I walked over to Derwent, who was digging in the boot of his car for shoe covers and gloves. ‘If you give me the keys, I’ll open the door.’
He turned, rummaging in his pocket, looked past me and frowned. ‘What’s this now?’
William Turner was limping towards us at speed. His face was strained under the bruises, and one hand supported his ribcage.
‘What’s wrong?’ I said.
‘Bethany called me.’ His chest heaved, the notch between his collarbones deeper with every breath. ‘What did you say to her last night?’
‘Why?

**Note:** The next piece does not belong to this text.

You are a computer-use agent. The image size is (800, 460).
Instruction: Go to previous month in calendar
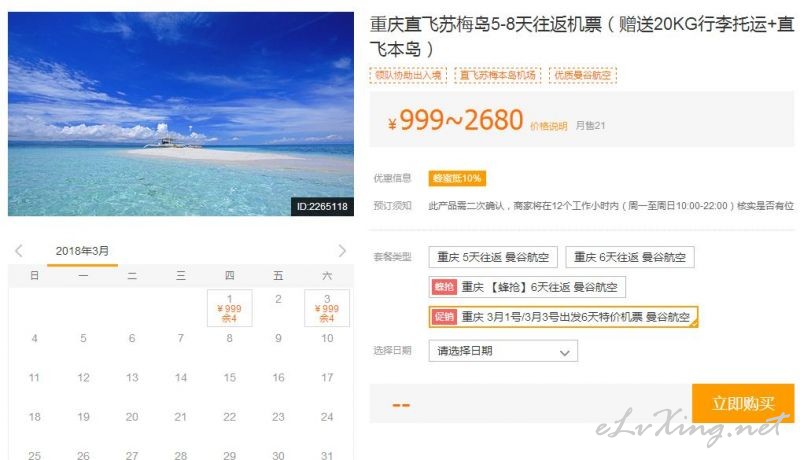pyautogui.click(x=19, y=251)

What did she say?’
‘Did you tell her it was her fault Chloe died?’
Derwent twisted to look at me, his eyebrows climbing.
‘I didn’t,’ I said, thinking of Georgia, ‘but she might have drawn that conclusion.’
Turner coughed. ‘You’ve really upset her.’
‘I’ll go and talk to her.’ I started towards the house.
‘She’s not there.’ Turner was patting his pockets, not finding what he was looking for. No inhaler. Great.
Derwent stood up and took him by the arm. ‘Let’s get you home, fella.’
‘Not yet.’ He held up his phone. ‘I just spoke to her. She said she couldn’t live with herself. She said she’d called me to say goodbye.’
‘Goodbye?’ I repeated, stupidly. ‘Where was she?’
‘I don’t know.’
‘Did she call you?’ I remembered that the Norrises hadn’t let her have a mobile phone of her own. ‘From a payphone?’
He shook his head, coughing again. ‘She’s got Chloe’s phone.’